L’euro numérique face à la résistance des commerçants

L’idée d’un euro numérique progresse depuis plusieurs années au sein de la Banque centrale européenne. Présenté comme une version électronique de la monnaie européenne, ce projet vise à adapter le système monétaire à l’ère des paiements numériques. Mais à mesure que le projet avance, une opposition inattendue se renforce : celle des commerçants.

Officiellement, l’euro numérique doit offrir une alternative publique aux moyens de paiement privés dominés par les grandes entreprises technologiques et les réseaux de cartes bancaires. L’objectif est double : renforcer la souveraineté monétaire européenne et garantir l’accès de tous à un moyen de paiement numérique sécurisé. Sur le papier, l’argument semble difficile à contester. Dans la pratique, de nombreux commerçants se montrent beaucoup plus prudents.

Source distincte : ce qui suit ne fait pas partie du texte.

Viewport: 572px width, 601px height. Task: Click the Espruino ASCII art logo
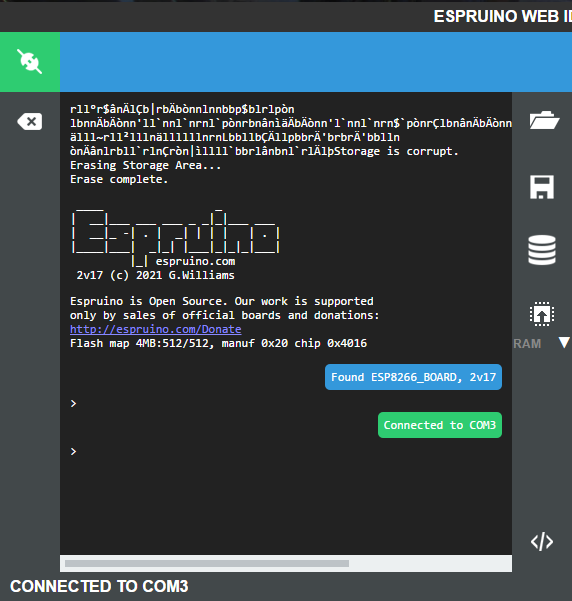[175, 235]
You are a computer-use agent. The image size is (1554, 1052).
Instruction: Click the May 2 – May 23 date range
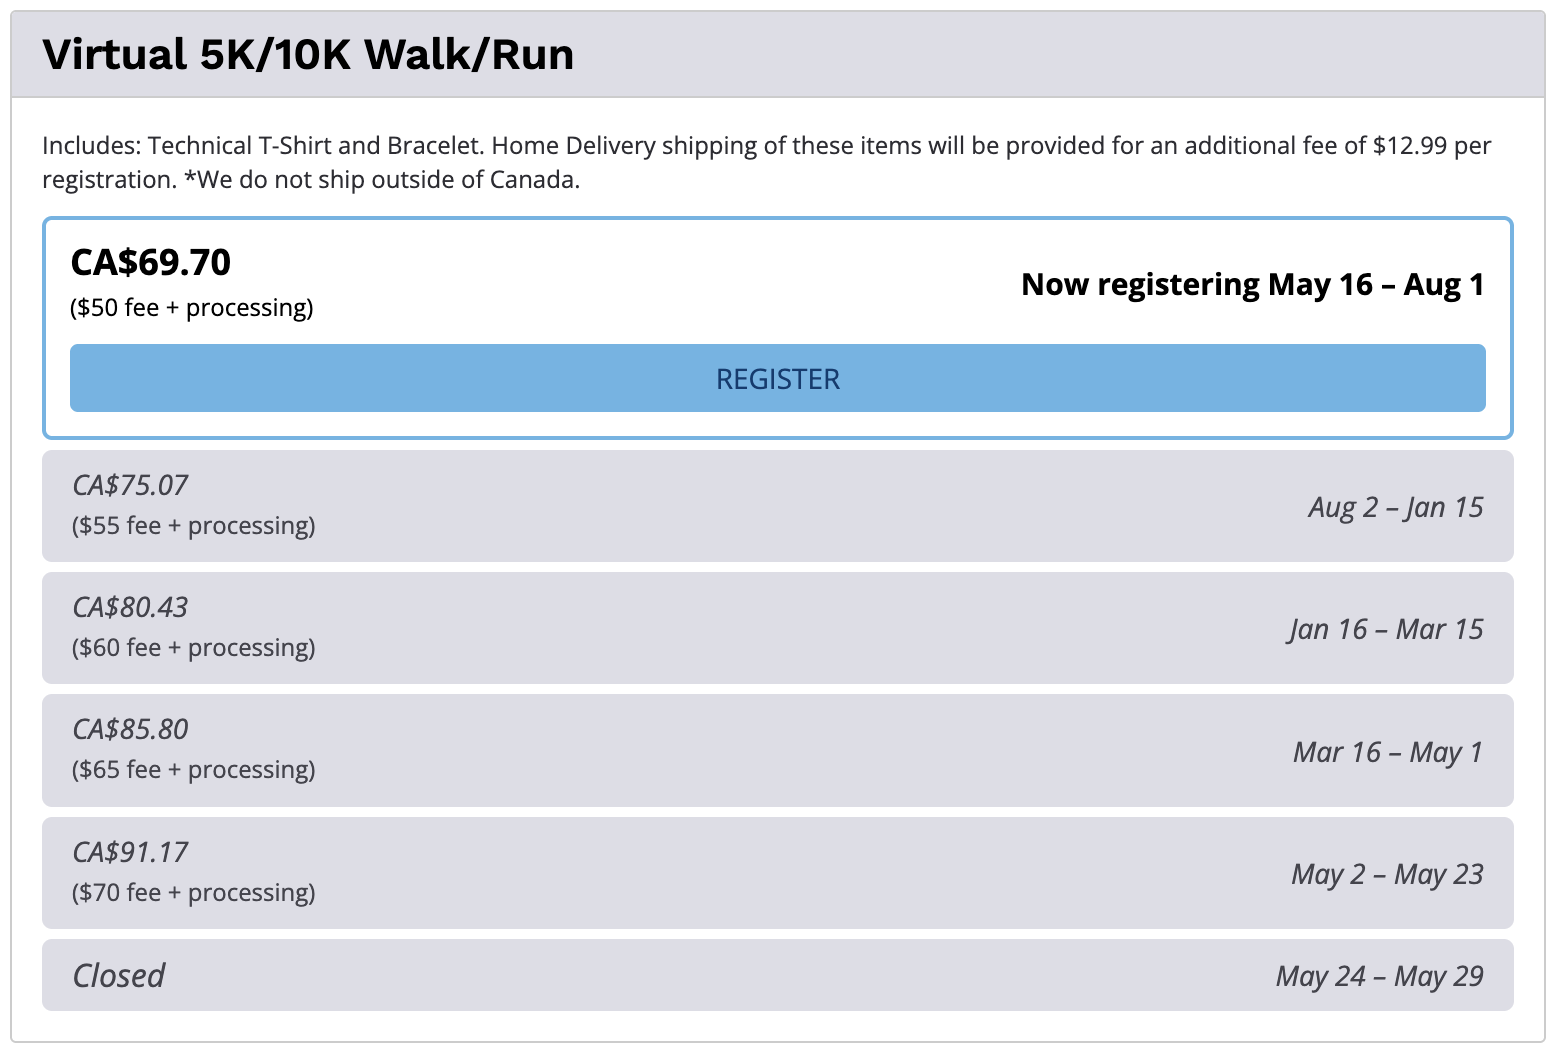tap(1387, 874)
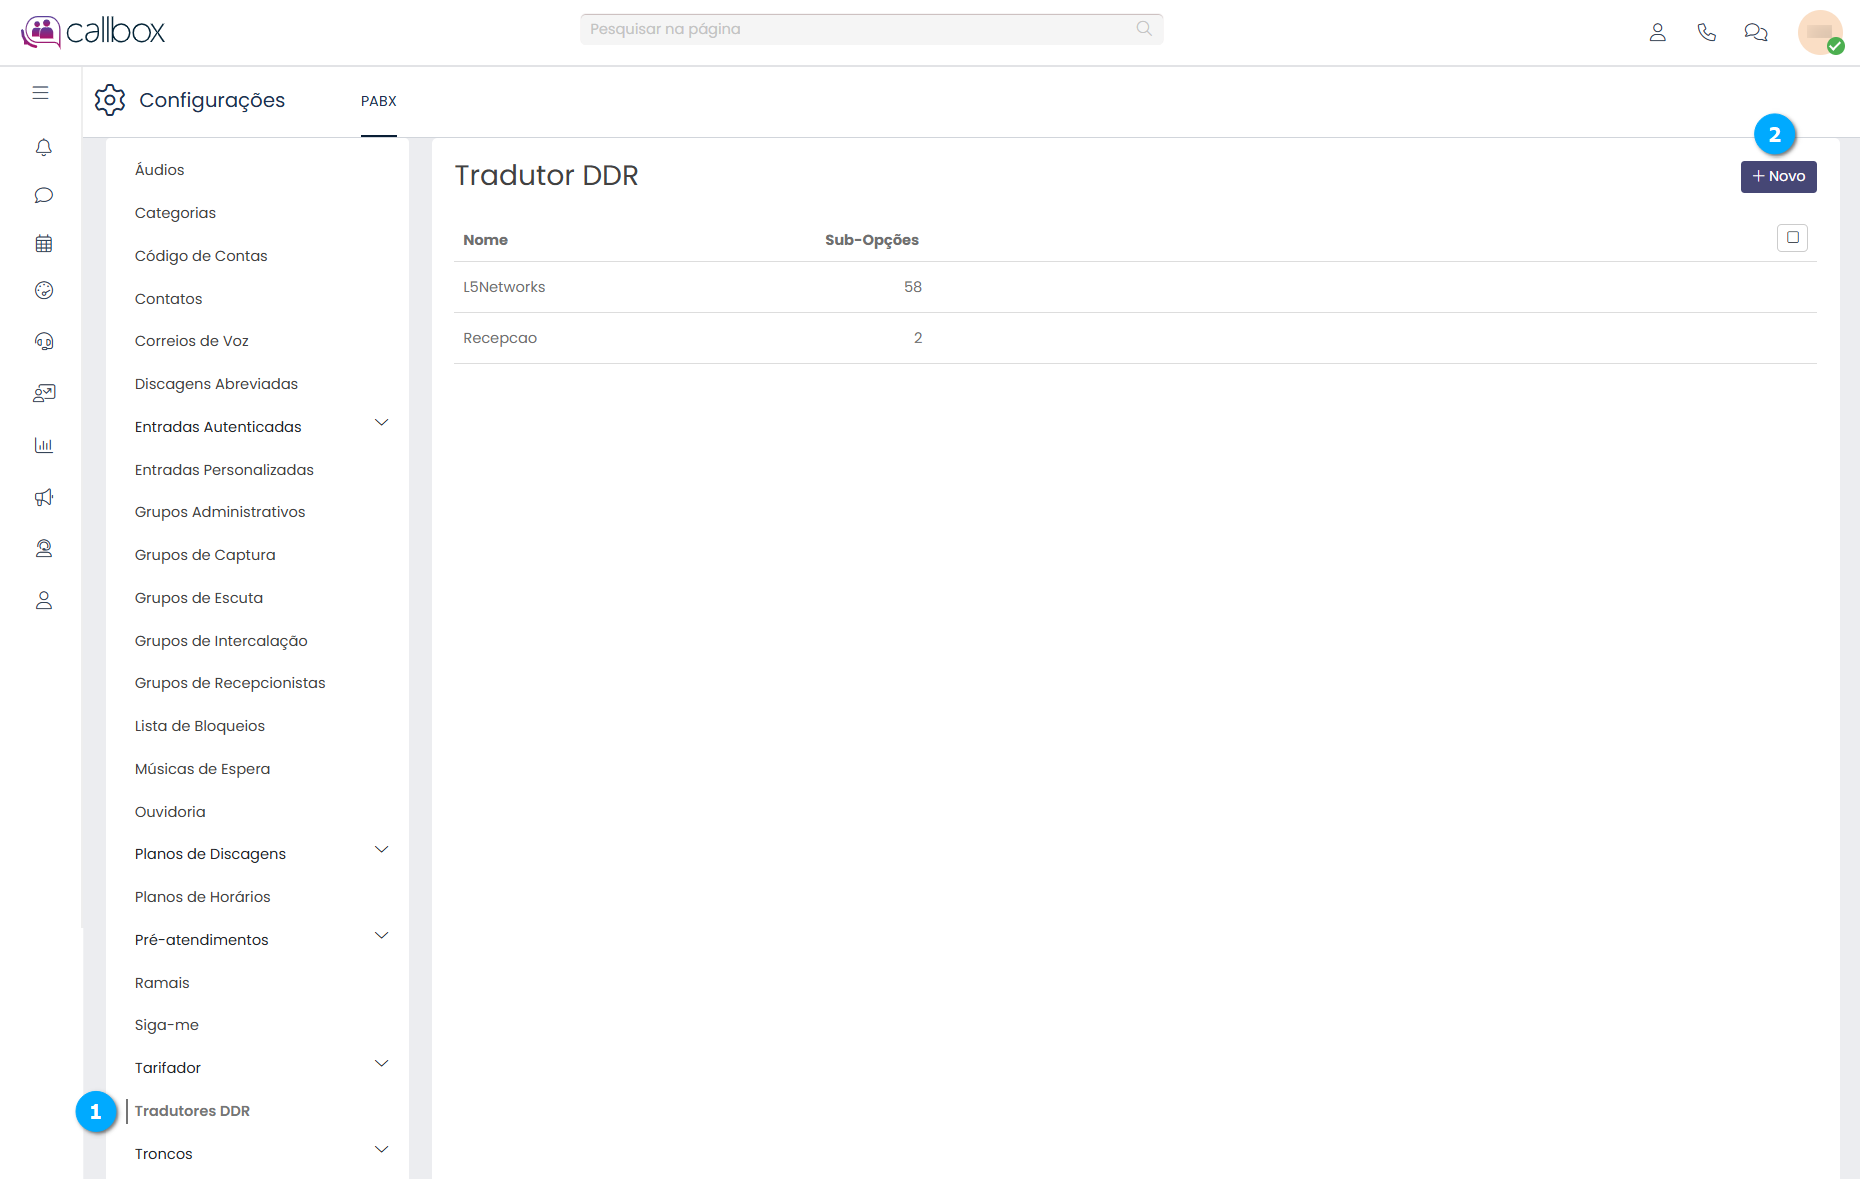
Task: Expand the Troncos submenu
Action: tap(381, 1150)
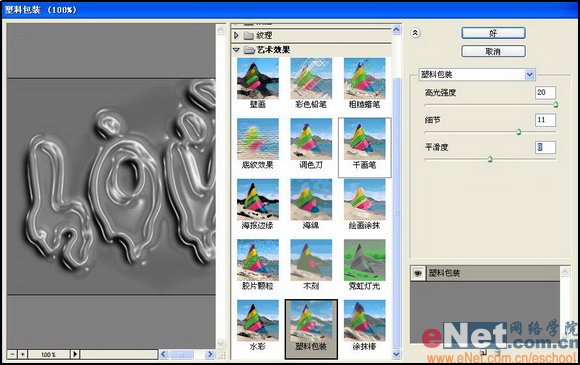Collapse the 艺术效果 folder triangle

236,50
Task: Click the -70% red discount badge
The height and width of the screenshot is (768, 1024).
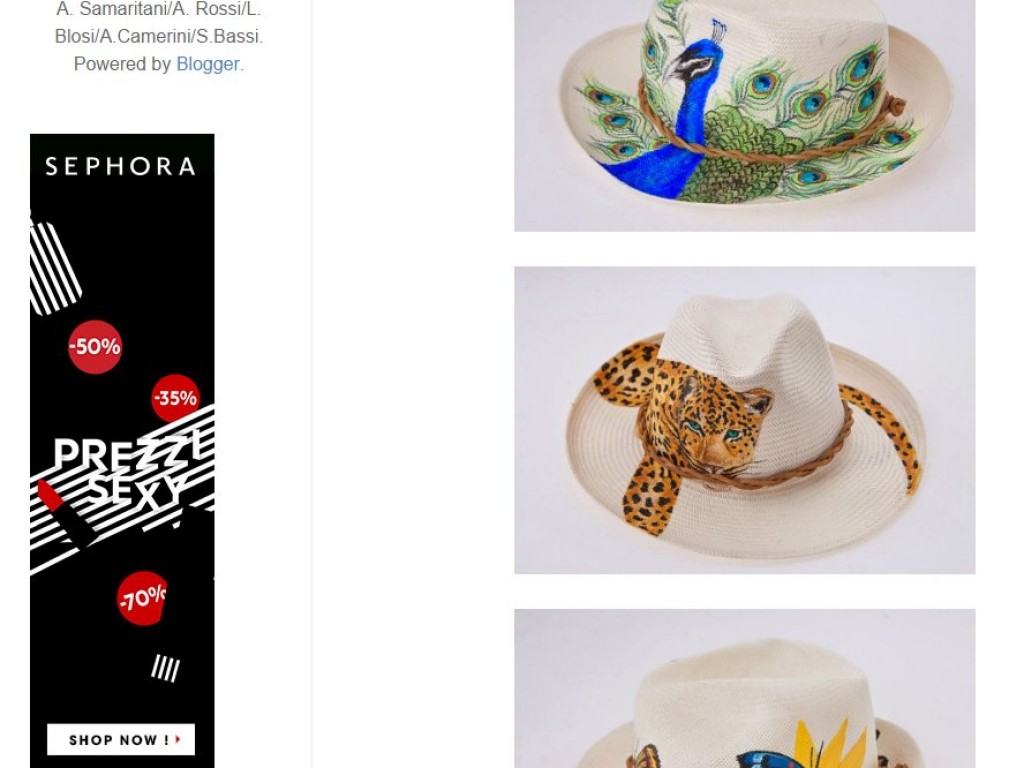Action: pos(142,598)

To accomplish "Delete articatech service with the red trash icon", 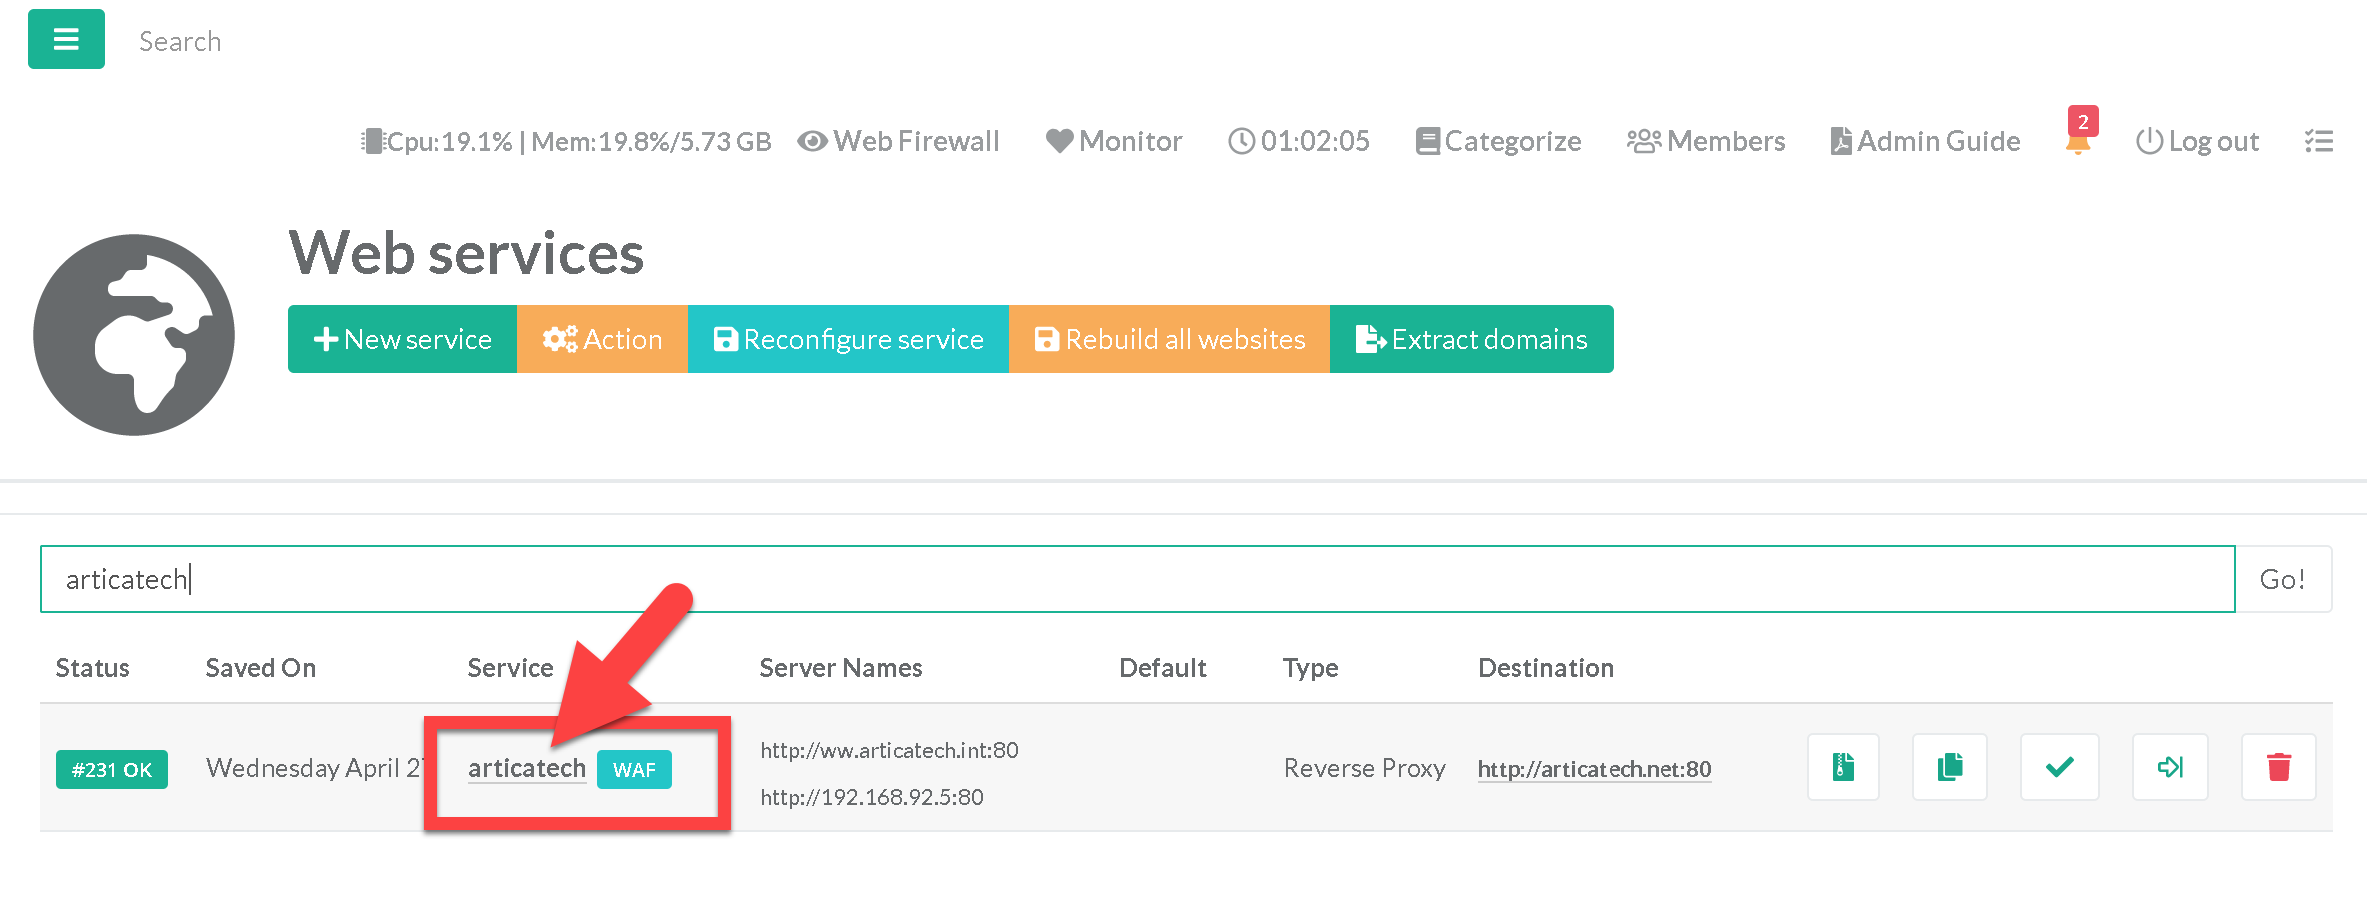I will point(2278,767).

Leur principale inquiétude concerne les coûts. Les paiements électroniques impliquent déjà des commissions versées aux banques et aux réseaux de paiement. L’introduction d’un euro numérique pourrait créer une nouvelle couche de complexité dans les systèmes de paiement. Les commerçants redoutent également une modification de l’équilibre économique du secteur bancaire. Si les particuliers transfèrent une partie de leurs dépôts vers des portefeuilles en euro numérique, les banques pourraient voir leurs ressources diminuer. Or ce sont précisément ces banques qui financent une grande partie de l’économie réelle.

Derrière le débat technique se cache donc une question plus large : le rôle des banques dans l’économie européenne. Pour la Banque centrale européenne, l’euro numérique représente une réponse à l’évolution rapide des technologies financières et à la montée des cryptomonnaies. Pour les commerçants, il représente surtout une nouvelle réforme dont les conséquences restent difficiles à prévoir.

Le débat révèle finalement une tension classique dans l’innovation monétaire : la technologie avance souvent plus vite que les modèles économiques. Et dans le cas de l’euro numérique, la question n’est plus seulement de savoir si la technologie est prête. Elle est de savoir si l’économie réelle est prête à l’accepter.